Usagi sighed heavily and glanced her watch. It was already nearly six thirty and she didn’t foresee, even if this conversation was held _right now_ , her story getting filed before nine. And that was if Shinzo approved it on the first draft. Which he made a habit of not doing, just for Usagi. He said it built character. Usagi thought he was many things, but chose not to say anything, as she liked her job and wanted to keep it.

_Probably not_ , she texted back.

Glancing up at the secretary, who was deeply absorbed in some paperwork, Usagi decided it was reasonable to risk a phone call. This meeting was meant to be over at three thirty, after all. It was reasonable to call one’s husband to make her apologies for missing dinner. For all this secretary her tardy employer knew, she had several children and was choosing to remain in the workforce despite the intense societal pressure to take time off to be a mother.
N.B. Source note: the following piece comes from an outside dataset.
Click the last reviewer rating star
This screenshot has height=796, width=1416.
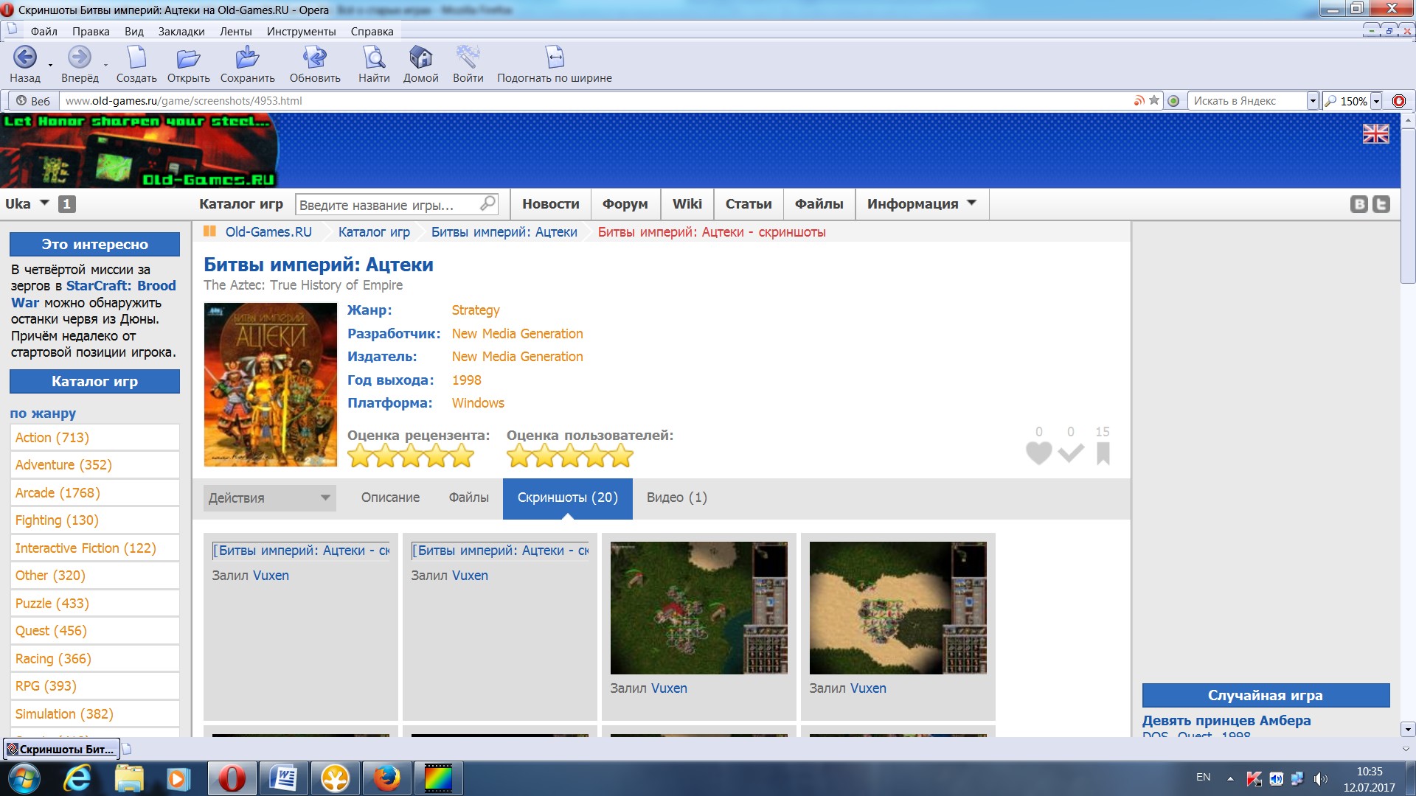pyautogui.click(x=462, y=456)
_If only it were true,_ Usagi thought bitterly. She’d been pregnant at twenty-two, but the child was lost before it was even a child – just a smear of blood in a period too heavy to be anything else.  Usagi had cried for weeks. No one could console her, for that was meant to be the beginning of it – the beginning of the return of her birthright. She never spoke of her desire to see it through, but a second child had not come, once she’d allowed Mamoru to touch her once more.
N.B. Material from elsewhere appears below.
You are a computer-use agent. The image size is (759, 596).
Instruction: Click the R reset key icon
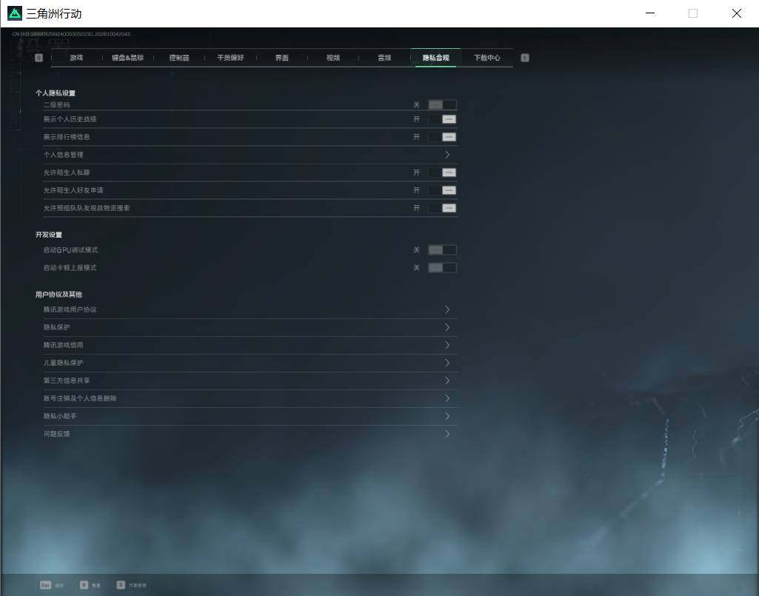pos(84,585)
That was six years ago now.

Her phone pressed Mamoru’s contact information and navigated to his number. The ringing tone pulsed in Usagi’s ear.

“Is everything okay?”

“Kitagawa is running late,” Usagi explained. She glanced at her watch again. Six thirty three. “I’m worried I won’t get the copy in on time for the regional edition.”

“What do you need to ask him about, again?” Mamoru didn’t much care for the politics that Usagi found herself drawn to as she grew older and completed university. Usagi had started school thinking she wanted to go into public relations, knowing that being able to effectively communicate would serve her well in the future, but had been drawn to the journalistic side of things. She _got_ how the Diet worked, and how power was often so hard to fully articulate in Japanese politics.  She got it and she thrived in the setting of it. “You mentioned something this morning about the coalition being in jeopardy because of the election?”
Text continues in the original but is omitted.